■ **Dataset entries**
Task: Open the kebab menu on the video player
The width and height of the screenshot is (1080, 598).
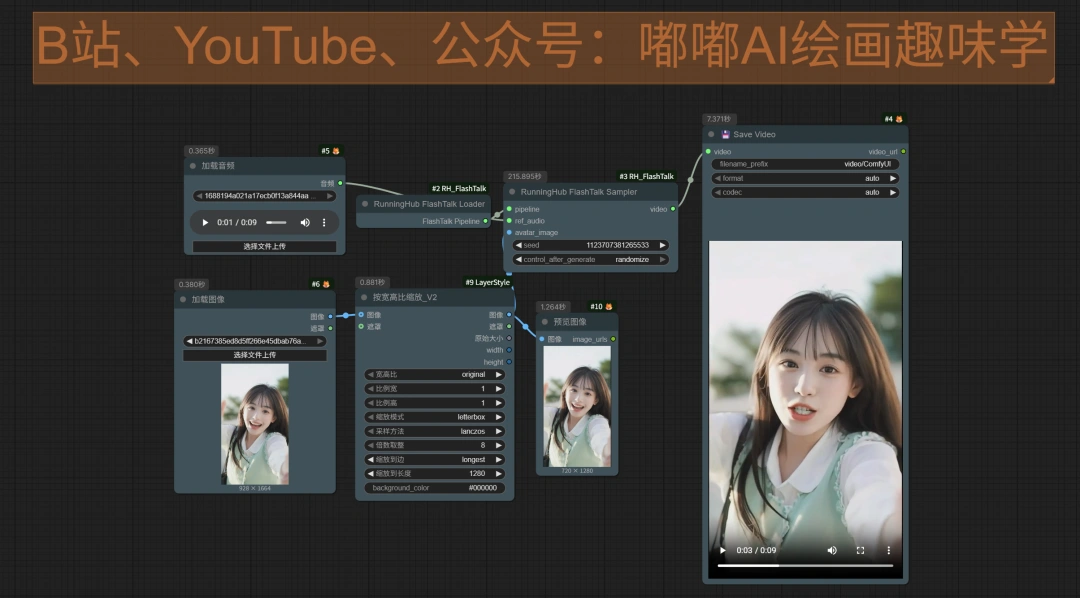Action: (x=887, y=550)
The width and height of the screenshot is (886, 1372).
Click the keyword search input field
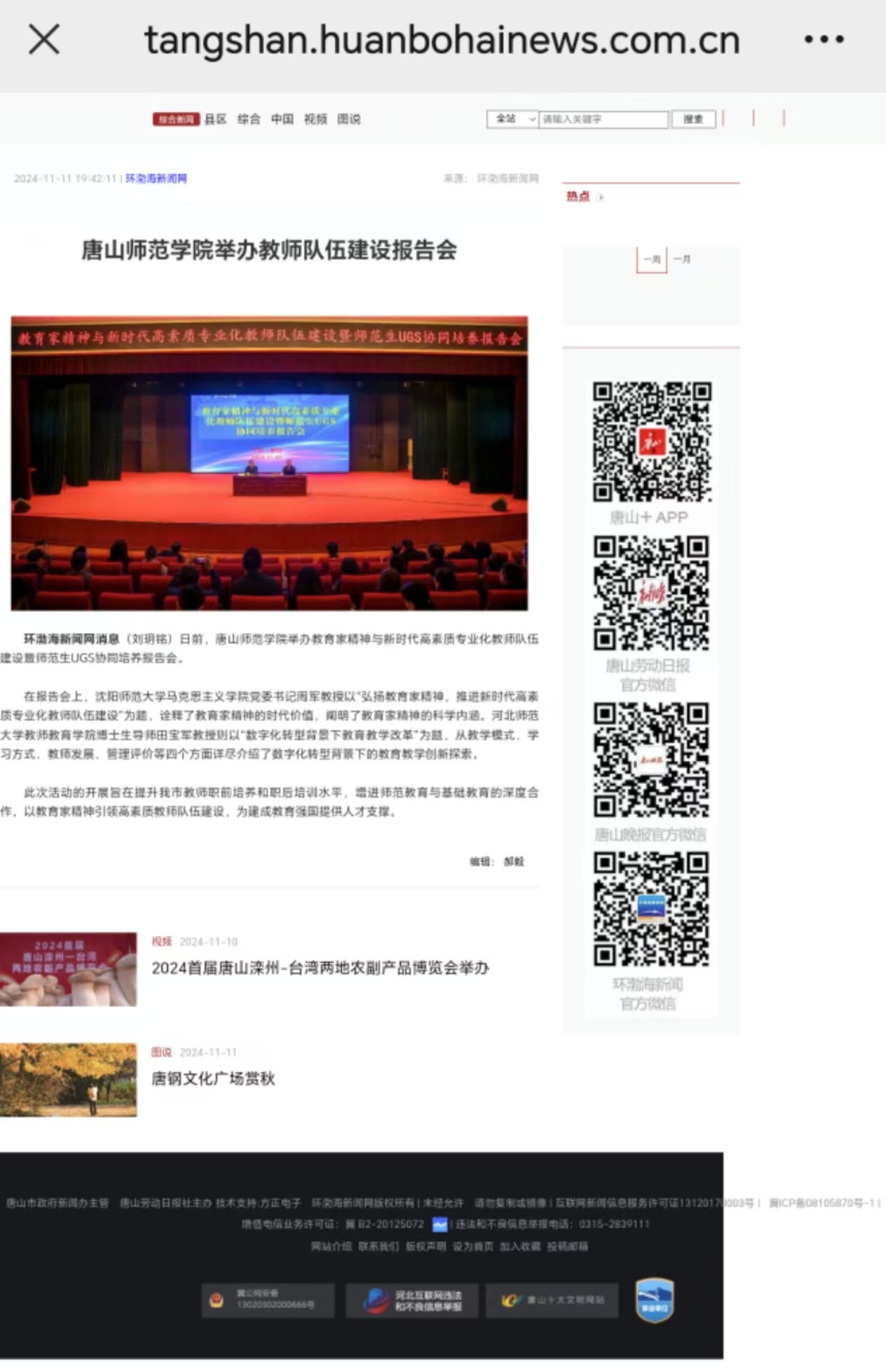point(603,119)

■ **Task requirements**
Reproduce the data above, replacing each occurrence of "screenshot" with "image" and changing nothing else. Omit the pictures.

■ **Exercise response**
Task: Open the kebab menu on the video player
The width and height of the image is (1080, 598).
Action: (x=887, y=550)
The width and height of the image is (886, 1372).
Click the keyword search input field
point(603,119)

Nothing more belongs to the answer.